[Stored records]

<<<<

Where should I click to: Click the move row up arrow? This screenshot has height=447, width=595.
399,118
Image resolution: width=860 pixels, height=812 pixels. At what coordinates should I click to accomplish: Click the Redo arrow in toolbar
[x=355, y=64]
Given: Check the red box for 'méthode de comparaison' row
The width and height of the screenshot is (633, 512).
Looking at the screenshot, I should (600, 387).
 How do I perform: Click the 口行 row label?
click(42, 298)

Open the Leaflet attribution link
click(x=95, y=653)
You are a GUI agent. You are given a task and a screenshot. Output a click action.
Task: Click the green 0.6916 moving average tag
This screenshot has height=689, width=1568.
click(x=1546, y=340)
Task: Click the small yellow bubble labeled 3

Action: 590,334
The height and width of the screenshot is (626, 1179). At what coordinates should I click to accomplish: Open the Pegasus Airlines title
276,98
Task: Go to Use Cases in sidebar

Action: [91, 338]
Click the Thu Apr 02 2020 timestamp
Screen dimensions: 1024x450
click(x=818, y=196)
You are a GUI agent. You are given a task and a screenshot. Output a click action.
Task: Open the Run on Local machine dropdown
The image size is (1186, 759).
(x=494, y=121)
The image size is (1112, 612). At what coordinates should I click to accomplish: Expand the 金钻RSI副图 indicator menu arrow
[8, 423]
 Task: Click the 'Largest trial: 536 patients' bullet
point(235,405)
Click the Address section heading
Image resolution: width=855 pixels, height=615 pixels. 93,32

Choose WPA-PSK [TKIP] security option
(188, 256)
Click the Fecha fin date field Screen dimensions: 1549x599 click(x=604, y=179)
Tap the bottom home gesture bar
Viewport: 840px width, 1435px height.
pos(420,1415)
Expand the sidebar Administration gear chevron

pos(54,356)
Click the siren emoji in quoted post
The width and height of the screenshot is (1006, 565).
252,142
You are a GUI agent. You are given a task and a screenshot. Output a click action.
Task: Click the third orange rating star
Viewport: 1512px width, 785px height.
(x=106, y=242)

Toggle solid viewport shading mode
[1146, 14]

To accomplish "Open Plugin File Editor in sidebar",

>>>>

- _Task description_
Give back, unchanged, the line that holds "The image size is (1186, 759)." along with all lines after it through the last line above.

- _Response box_
The image size is (1186, 759).
(x=494, y=121)
The image size is (1112, 612). At what coordinates should I click to accomplish: Expand the 金钻RSI副图 indicator menu arrow
[8, 423]
 Task: Click the 'Largest trial: 536 patients' bullet
point(235,405)
Click the Address section heading
Image resolution: width=855 pixels, height=615 pixels. 93,32

Choose WPA-PSK [TKIP] security option
(188, 256)
Click the Fecha fin date field Screen dimensions: 1549x599 click(x=604, y=179)
Tap the bottom home gesture bar
Viewport: 840px width, 1435px height.
pos(420,1415)
Expand the sidebar Administration gear chevron

pos(54,356)
Click the siren emoji in quoted post
The width and height of the screenshot is (1006, 565).
252,142
You are a GUI agent. You are given a task and a screenshot. Output a click action.
Task: Click the third orange rating star
Viewport: 1512px width, 785px height.
(x=106, y=242)

Toggle solid viewport shading mode
[1146, 14]

To accomplish "Open Plugin File Editor in sidebar",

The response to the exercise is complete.